Well yes it has come to my attention that I ought to try a bit harder with my music - my Lazy Streak is no longer doing me the favour of making my music simple and delightful and minimal, instead it is just making it sound like I'm just going thru the motions. Which I always was, of course. But what other motions can I go through ? I think it's just that I've given up with everything. Not in a despairing way. Far from it. More in a liberating way. I think I noticed this with my reading habits - I haven't got to the end of a book for months. I get about forty pages in and I feel that I've done enough and I want to move on to something fresh. For a bookclub I'm "meant" to be reading The Tenant Of Wildfell Hall and so far I am about 30 pages into it and she's moved into the Hall and is living with her young son in a couple of rooms in the big dilapidated place and is making everyone in the villages gossip about her.
I think I've had enough of it. Like I thought I had enough of all the other books I got a tenth of the way into and then thought Yes, no more thank you. It's the same with the people I meet - a few sentences with passing strangers is all you ever need. Imagine me being fool enough to get married again. Well actually I really could.
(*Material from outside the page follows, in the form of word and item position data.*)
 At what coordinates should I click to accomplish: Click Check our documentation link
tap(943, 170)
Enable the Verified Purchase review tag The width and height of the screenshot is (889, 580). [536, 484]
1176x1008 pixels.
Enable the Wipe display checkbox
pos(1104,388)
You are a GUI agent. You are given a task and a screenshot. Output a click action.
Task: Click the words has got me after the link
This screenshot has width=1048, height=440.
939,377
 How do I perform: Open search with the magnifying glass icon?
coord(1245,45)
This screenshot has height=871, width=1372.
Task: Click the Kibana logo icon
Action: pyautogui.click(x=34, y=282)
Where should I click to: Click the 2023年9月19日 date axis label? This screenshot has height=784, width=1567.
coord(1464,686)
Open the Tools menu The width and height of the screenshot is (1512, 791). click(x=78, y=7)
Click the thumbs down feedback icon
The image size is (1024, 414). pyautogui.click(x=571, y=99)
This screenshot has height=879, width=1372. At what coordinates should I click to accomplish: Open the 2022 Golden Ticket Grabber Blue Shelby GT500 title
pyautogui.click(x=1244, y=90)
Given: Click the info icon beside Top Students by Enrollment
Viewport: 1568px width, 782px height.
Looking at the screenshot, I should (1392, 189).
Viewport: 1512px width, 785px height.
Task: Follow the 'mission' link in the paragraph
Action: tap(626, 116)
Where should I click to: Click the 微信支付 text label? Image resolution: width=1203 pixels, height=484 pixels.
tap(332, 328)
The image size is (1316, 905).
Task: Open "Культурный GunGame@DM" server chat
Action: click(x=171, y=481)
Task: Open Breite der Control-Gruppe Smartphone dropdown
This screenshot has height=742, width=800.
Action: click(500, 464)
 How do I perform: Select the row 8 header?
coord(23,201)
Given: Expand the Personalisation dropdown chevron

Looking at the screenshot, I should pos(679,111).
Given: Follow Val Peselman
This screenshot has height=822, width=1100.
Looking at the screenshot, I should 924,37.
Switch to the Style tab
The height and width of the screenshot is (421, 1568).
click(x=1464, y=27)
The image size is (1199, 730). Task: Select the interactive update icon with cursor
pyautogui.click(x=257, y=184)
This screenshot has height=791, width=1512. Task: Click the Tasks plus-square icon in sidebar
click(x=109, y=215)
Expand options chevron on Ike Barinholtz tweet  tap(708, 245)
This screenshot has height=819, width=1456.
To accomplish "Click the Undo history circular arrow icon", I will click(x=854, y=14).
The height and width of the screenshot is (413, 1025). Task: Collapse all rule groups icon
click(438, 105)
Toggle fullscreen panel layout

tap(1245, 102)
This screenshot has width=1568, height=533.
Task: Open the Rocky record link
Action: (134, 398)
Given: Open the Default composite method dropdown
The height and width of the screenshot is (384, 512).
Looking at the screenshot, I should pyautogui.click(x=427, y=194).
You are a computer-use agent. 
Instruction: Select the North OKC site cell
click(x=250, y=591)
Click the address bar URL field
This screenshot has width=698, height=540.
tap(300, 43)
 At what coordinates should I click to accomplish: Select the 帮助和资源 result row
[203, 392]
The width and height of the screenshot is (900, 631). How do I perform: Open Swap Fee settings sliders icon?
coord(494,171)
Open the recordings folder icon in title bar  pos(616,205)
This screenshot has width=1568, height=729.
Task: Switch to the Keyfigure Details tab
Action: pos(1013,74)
But we'd have to live in separate places and only meet about three times per week and though I am as horny and virile now as I've ever been, I am one of those weirdoes who's always had better orgasms alone, who'd rather walk long distances alone, who'd rather drive alone, who needs my own choice of music, who needs to keep my own very odd hours, who can't bear to be in a house with a TV on, who loves pets/animals but who wouldn't want any in my life anymore, who never enjoys other people's cooking, who's almost never interested in any long tales that people tell me, who can never be persuaded to change my taste in music to accommodate other people's love of crap, whose first instinct on getting an invite to anything is to say No, who loves this life so much because every morning I wake up and there is nothing that I HAVE to do but there are a few nice things I could do if I wanted - I am very old, six foot tall, very fit, financially okay, grumpy, quite rude (apparently), intelligent, reliable, house-trained and "normal"/sane though prone to twelve-day benders, atheist, politically all over the place, not interested in anything, can't find an App that would be a good way to find someone appealing to me and to whom I might appeal in return - it doesn't help that I don't have a smartphone and hate technology and the whole modern world, so I'm not crazy enough to think that I am anyone's idea of a "catch" except that I am.